Editorial: A lesson in public records


Editorial: A lesson in public records

Michael Gold, editor

As I have been quoted, many times, there will never be a free nation without a free press. Citizens of most states do not enjoy the same ease of access to public information as those in Florida — we have one of the most open public records laws in the nation (F.S. 119).

Although I am a licensed private investigator, and possess the appropriate press credentials to be able to reach some public documents a bit faster than mere mortals, there is honestly no good reason for any citizen to be delayed, or, God forbid, denied, their right to inspect documents that the government possesses about themselves, other persons, or other entities.

The “fourth estate” is a named class in the First Amendment of the US Constitution; “Congress shall make no law … abridging the freedom of speech, or of the press.” So, as a member of the press, I use my privilege to reach newsworthy documents in the possession of our government so that I can include them in my published reports.

Which brings me to a philosophical point. Borrowing from the words of a great Republican president, Abraham Lincoln, why should a government, of the people, by the people, and for the people, be able to control the free flow of information about the people to the people? If it is the civic responsibility of the people to establish a government to provide those things for us as a nation that we cannot provide for ourselves, is every piece of information about those activities a matter of “national security”; so highly protected that a background check and fingerprints are required before you can be cleared to ever see it?

With that in mind, next week, Historic City News has learned that State Representative Travis Hutson will introduce HB 599 to the Transportation and Highway Safety Subcommittee; that, if approved, will create an “exemption” to the existing statutory requirement of the state to release information collected by electronic license plate readers upon the receipt of a citizen request.

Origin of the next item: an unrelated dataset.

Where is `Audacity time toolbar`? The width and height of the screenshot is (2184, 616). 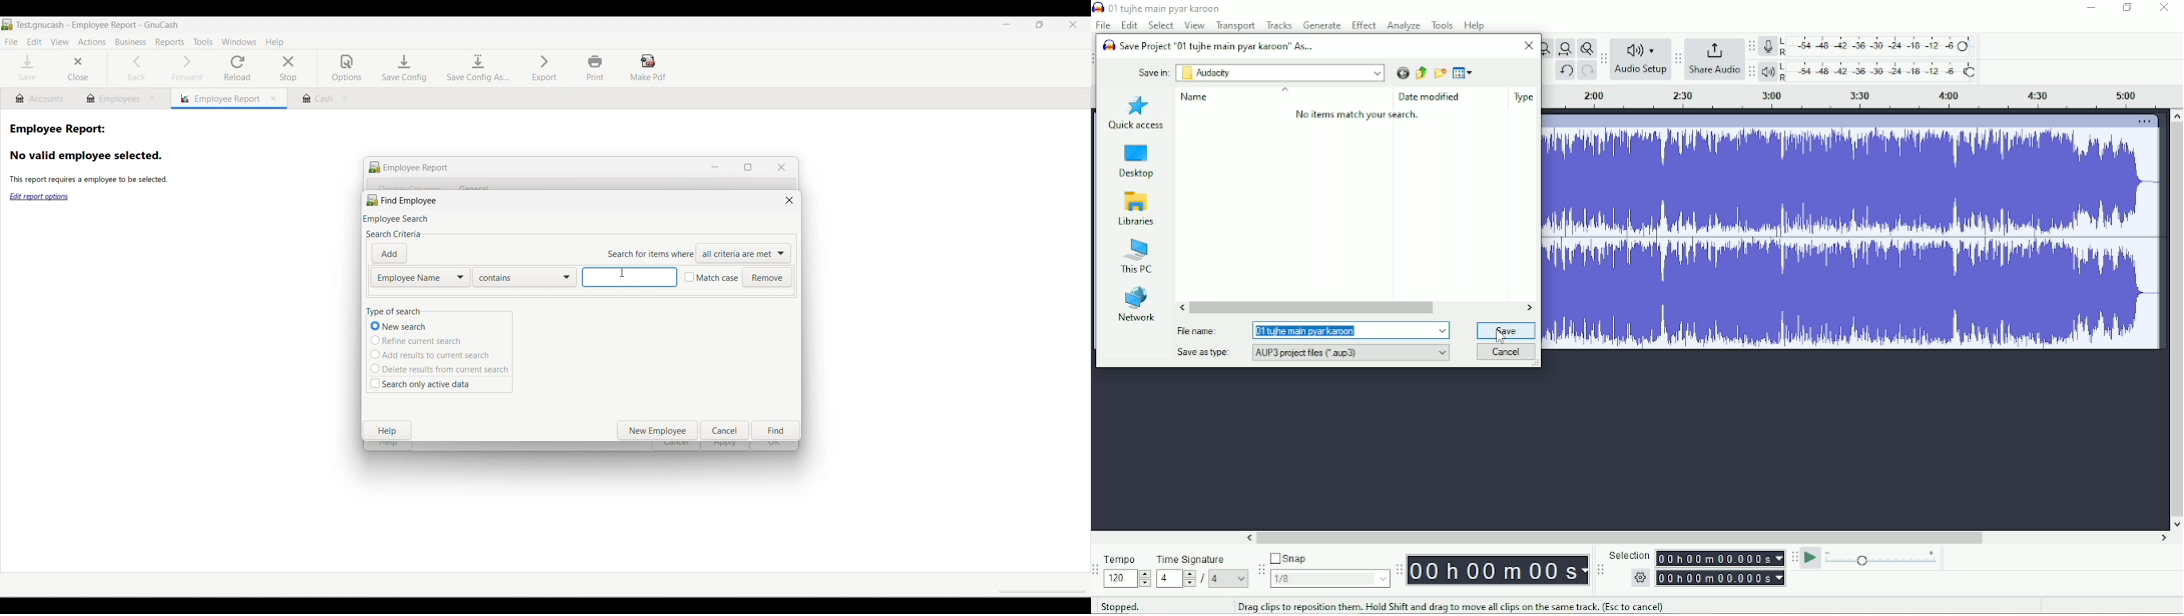 Audacity time toolbar is located at coordinates (1399, 569).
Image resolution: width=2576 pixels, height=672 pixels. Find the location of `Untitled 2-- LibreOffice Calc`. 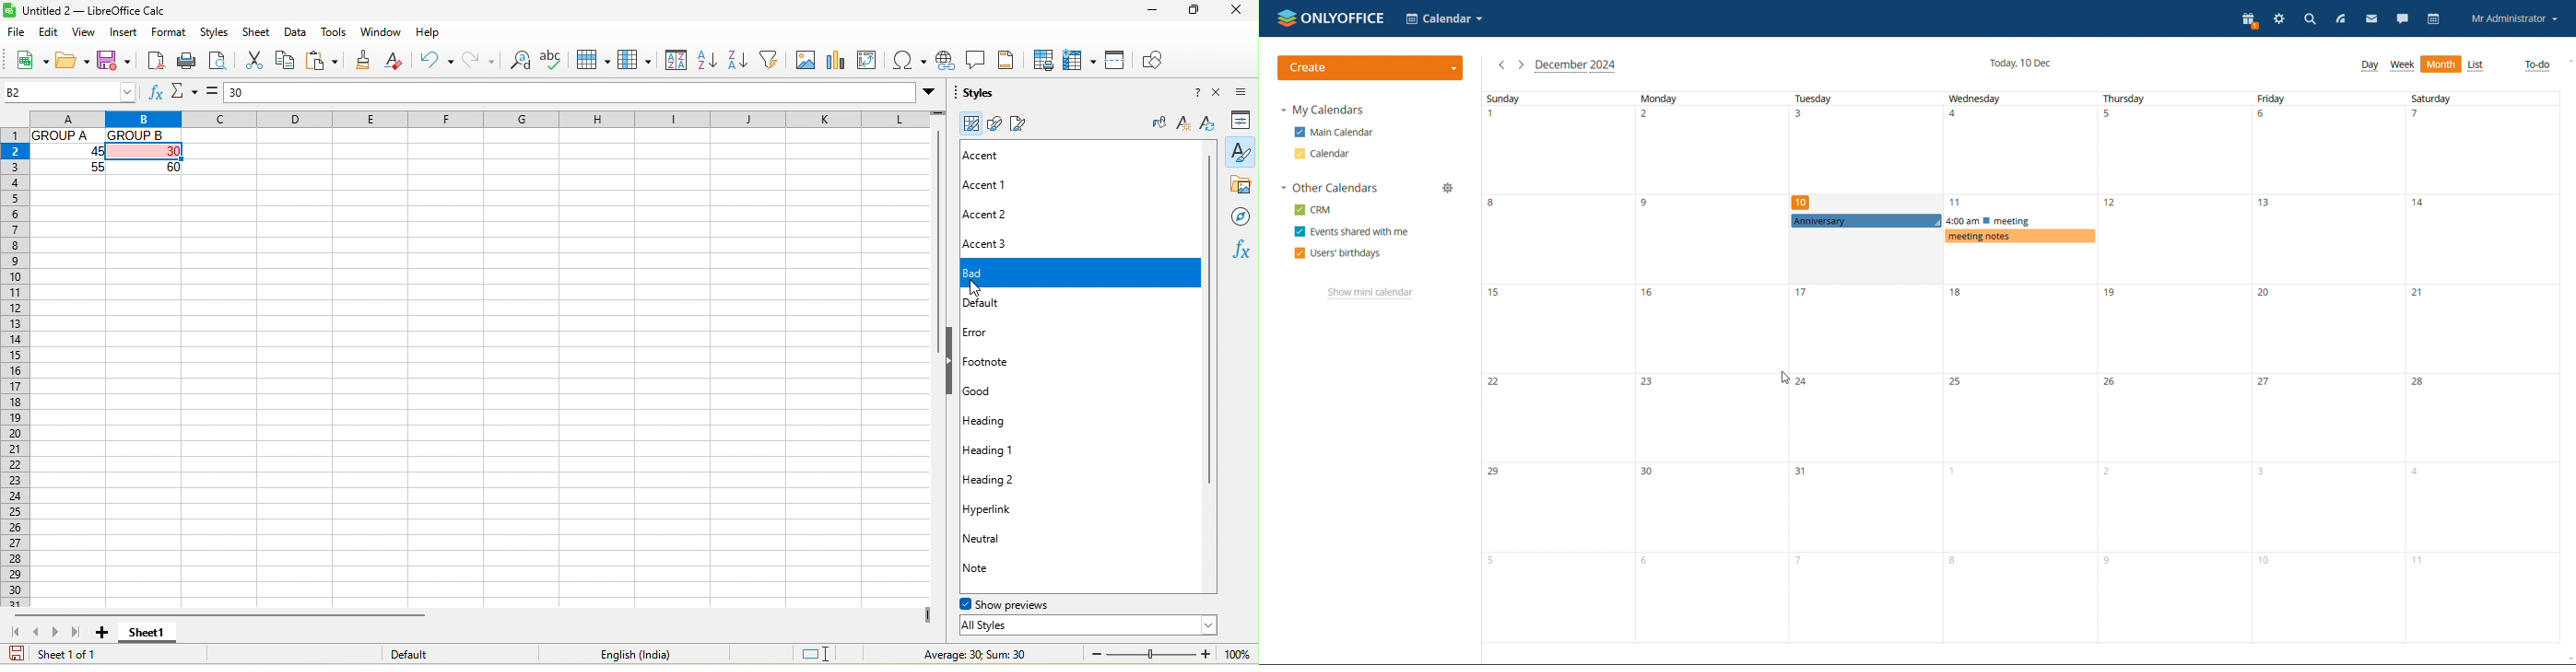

Today, these readers appear alongside Florida roads and Interstate highway exit ramps, but nothing would stop them from being installed anywhere there was a public or private interest. In very simplistic terms, you could think of them like the vast sea of security cameras in every public place you can imagine — except that they are trained to focus on a vehicle’s license plate instead of a person’s face.

During Representative Hutson’s research, he says that he is aware of them either placed in fixed locations, such as parking garages, or in government vehicles. He praises the readers as “a more efficient way to be able to read the license plate without the officer having to manually input this data.”

At issue is what happens with this piece of information once it is collected. Unless it is protected as part of an ongoing criminal investigation, or falls under one of the few other existing “exemptions”, this data is stored and is able to be reviewed if need be.

Hutson says this concerns him because “anyone” can initiate a public records request, for any reason, and they will obtain the information recorded; typically, the license tag number, the location where the information was collected, as well as the date and time of the transaction. As with all other public records requests in Florida, the requester does not have to give their personal information, nor are the employees allowed to ask for it.

Hutson, and the Bill’s supporters say that, although there is a legitimate reason to collect the information, it could be used to keep track of a person’s driving habits. The holder of the information could use this information against them, or to cause harm.

I say, Travis, you better have a more compelling reason than that. If the taxpayers are paying to collect the information, they should be allowed to see what was collected.

If an investigator employed by a defense attorney found that the vehicle of a defendant in a criminal trial could be placed on the other side of town, at the exact time the state alleged they were committing a crime, how does that “cause harm”? Or, maybe you are referring to the documented arrival of a cheating spouse at a “Notell-Motel” at the exact time that they are supposed to be attending an AA meeting? Surely that would be used “against them”?

Suffice to say that there are consequences for people who make bad choices and then try to obscure the truth about their actions. But, that is no reason to eliminate access to the truth; especially when that information belongs to the public.

If the information has a greater risk of doing harm, if known, than value, if available, maybe the state does not need to be collecting it in the first place? If it is, in fact, more valuable to collect and store the information by the state — then the citizens of the state should be allowed access to it.